The project, Donalson’s first mixtape, will be available on streaming platforms like SoundCloud and DatPiff for free starting Feb. 13. He said the songs are about his experiences growing up African American in Oak Park, where school suspension is almost a rite of passage and the racial landscape is akin to a real-life game of Minesweeper. 

“Used to call the cops on the kid for just playing and now they want my autograph, I find it insulting,” Donalson raps on “Old School,” one of the most resonant songs on the album that give insight on how the OPRF graduate has processed the dissonance between life lived in liberal Oak Park pre- and post- his Starz recognition. 

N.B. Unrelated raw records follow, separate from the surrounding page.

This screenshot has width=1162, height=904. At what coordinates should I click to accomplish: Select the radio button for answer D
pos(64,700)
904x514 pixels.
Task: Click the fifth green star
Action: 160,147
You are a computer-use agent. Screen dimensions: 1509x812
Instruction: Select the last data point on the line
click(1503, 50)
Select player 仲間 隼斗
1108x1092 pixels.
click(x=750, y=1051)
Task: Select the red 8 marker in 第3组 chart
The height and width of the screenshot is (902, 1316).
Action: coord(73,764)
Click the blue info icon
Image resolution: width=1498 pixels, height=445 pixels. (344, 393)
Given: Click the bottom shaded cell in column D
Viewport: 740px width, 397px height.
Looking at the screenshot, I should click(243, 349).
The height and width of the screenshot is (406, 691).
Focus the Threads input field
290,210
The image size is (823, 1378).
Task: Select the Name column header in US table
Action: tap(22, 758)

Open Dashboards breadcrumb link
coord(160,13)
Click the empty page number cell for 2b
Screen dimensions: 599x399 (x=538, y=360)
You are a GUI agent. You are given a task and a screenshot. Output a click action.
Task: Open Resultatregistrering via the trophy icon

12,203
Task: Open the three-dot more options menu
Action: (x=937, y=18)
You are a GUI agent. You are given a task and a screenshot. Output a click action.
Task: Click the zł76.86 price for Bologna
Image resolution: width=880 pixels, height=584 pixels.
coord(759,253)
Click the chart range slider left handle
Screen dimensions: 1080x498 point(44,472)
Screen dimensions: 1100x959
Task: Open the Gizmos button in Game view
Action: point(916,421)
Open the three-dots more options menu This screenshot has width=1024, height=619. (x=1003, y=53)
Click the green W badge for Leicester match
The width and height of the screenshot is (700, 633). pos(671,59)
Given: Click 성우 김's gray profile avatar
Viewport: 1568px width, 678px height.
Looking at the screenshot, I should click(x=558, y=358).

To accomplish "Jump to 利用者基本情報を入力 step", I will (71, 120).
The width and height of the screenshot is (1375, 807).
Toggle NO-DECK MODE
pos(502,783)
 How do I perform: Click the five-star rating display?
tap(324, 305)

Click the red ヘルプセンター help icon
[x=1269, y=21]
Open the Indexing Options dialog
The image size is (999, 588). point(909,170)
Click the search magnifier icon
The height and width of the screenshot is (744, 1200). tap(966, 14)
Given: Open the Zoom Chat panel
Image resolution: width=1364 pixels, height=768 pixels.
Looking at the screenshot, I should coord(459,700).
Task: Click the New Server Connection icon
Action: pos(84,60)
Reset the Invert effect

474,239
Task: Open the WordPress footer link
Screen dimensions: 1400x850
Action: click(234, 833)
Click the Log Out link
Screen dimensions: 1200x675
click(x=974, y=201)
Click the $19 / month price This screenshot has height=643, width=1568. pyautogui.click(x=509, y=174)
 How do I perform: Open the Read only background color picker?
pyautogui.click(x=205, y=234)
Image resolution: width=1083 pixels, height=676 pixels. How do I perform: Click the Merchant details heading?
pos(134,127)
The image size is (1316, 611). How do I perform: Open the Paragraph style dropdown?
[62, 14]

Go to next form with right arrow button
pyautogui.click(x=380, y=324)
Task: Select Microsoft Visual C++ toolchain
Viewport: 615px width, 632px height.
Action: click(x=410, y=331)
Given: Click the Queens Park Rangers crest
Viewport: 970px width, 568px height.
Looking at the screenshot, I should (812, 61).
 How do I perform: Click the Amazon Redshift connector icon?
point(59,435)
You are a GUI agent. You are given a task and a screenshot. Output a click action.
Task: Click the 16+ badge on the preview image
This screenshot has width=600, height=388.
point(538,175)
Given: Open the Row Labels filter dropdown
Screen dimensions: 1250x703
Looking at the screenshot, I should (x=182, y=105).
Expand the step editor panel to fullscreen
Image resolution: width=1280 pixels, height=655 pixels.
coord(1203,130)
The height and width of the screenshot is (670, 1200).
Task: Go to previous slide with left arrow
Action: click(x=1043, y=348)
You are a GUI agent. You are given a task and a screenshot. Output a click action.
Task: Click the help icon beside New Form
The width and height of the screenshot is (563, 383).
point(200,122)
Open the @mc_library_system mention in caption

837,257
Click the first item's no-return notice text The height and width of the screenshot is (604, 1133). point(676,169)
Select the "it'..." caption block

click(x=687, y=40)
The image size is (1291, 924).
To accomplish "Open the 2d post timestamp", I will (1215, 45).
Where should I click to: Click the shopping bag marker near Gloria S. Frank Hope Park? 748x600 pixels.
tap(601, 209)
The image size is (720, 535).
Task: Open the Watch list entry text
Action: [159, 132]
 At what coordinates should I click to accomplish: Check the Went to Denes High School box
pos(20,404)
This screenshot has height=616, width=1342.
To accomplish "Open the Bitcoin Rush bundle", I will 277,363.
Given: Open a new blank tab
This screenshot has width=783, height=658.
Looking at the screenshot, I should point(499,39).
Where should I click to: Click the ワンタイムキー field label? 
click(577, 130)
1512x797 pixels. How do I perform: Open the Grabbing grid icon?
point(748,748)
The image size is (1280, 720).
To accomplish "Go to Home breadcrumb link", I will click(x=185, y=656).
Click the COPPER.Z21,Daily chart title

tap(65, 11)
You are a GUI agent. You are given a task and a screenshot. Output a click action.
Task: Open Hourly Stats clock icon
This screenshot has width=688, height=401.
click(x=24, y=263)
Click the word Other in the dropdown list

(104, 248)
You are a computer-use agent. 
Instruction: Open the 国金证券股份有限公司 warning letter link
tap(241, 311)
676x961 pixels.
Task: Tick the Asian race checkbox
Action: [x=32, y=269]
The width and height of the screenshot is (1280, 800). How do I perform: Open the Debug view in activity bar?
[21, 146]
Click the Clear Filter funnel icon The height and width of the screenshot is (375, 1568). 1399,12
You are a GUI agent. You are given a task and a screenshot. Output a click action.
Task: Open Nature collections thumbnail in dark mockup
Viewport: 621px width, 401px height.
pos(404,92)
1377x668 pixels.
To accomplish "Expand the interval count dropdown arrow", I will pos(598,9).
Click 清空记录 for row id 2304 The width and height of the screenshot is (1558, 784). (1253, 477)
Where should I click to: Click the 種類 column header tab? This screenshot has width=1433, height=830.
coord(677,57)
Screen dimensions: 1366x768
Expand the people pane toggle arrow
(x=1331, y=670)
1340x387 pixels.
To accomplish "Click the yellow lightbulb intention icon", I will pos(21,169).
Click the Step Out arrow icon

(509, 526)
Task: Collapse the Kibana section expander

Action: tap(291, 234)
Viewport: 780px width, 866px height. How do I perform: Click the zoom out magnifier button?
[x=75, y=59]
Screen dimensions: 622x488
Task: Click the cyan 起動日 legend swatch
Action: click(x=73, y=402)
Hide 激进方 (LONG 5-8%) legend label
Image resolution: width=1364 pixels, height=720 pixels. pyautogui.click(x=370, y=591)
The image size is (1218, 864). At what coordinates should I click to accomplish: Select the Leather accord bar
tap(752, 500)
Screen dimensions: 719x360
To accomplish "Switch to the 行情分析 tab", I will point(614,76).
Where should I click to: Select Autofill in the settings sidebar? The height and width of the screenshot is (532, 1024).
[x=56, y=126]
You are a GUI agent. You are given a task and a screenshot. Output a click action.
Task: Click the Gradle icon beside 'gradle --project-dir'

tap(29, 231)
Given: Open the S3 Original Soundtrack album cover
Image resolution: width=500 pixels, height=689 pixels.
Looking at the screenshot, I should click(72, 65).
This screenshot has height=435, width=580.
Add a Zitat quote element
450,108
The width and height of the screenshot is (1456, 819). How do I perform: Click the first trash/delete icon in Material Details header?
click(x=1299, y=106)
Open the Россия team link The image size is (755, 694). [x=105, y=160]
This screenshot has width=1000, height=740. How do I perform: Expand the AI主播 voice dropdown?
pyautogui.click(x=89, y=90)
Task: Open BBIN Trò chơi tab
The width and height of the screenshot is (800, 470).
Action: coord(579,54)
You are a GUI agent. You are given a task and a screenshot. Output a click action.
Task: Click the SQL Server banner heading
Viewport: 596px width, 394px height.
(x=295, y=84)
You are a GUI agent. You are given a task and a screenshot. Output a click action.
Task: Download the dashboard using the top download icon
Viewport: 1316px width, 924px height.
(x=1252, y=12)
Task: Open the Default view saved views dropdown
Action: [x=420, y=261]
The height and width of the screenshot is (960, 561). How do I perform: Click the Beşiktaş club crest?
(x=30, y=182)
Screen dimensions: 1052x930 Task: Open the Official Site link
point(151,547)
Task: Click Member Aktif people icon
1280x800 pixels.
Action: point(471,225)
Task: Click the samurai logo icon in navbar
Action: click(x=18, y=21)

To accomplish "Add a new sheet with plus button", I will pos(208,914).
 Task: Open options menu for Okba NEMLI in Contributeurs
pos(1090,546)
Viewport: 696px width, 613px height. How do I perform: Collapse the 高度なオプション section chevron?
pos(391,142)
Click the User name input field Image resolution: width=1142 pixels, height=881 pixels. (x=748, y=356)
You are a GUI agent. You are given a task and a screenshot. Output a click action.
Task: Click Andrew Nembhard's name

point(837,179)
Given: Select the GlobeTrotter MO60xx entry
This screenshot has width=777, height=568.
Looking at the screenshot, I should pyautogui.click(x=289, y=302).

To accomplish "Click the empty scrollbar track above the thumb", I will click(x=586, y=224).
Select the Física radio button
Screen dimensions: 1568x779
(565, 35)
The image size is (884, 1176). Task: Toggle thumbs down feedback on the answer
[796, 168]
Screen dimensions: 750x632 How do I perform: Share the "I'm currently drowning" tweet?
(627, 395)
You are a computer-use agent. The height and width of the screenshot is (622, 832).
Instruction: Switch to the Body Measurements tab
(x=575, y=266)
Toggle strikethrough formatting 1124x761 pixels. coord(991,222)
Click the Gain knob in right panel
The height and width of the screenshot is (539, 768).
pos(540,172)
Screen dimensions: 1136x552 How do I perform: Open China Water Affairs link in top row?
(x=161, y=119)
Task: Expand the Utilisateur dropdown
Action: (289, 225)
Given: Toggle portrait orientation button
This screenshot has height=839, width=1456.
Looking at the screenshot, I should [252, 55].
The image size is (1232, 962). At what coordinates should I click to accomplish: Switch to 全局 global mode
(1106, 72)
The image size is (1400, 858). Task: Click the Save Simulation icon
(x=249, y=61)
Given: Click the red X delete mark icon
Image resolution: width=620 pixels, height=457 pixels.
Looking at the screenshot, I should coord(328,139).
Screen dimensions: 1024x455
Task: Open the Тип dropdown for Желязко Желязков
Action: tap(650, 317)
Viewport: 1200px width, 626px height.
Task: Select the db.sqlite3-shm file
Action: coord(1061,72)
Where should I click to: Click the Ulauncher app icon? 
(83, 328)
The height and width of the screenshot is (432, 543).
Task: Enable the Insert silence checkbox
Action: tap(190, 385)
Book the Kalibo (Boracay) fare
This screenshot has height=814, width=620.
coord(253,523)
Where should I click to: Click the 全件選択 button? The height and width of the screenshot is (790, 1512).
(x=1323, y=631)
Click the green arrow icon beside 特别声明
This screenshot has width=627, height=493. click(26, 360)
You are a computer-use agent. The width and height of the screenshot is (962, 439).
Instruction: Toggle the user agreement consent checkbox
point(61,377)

In elementary school he was suspended for “some wild stuff,” Donalson said. One song on the mixtape may fill you in on the details. The mixtape, the rapper said, is mostly about his elementary and middle-school years in Oak Park, which were fraught with racial slurs and childhood relationships damaged by prejudice. 

The great tragedy in the project is that, from the perspective of Donalson and the young people at Friday Night Place, not much has changed. Oak Park, according to Donalson and the kids he works with, is still a place where the overwhelming majority of suspended students within District 97 are black and where African-American culture is insufficiently recognized. 

And the village is still a place that is reluctant to talk about these chronic problems with the young people who bear the brunt of them, he said. 

The mixtape isn’t Donalson’s first music project. Last year, he released the album For Whatever You Do, which he co-produced with a friend; however, Donalson considers this year’s mixtape (yet to be named) his first solo project — and his most personal.

He said he hopes the project sparks the kind of conversation on growing up black in Oak Park that wasn’t had when he was younger. 

“At the end of the day, I’m saying what I wanted to be said to me,” Donalson said.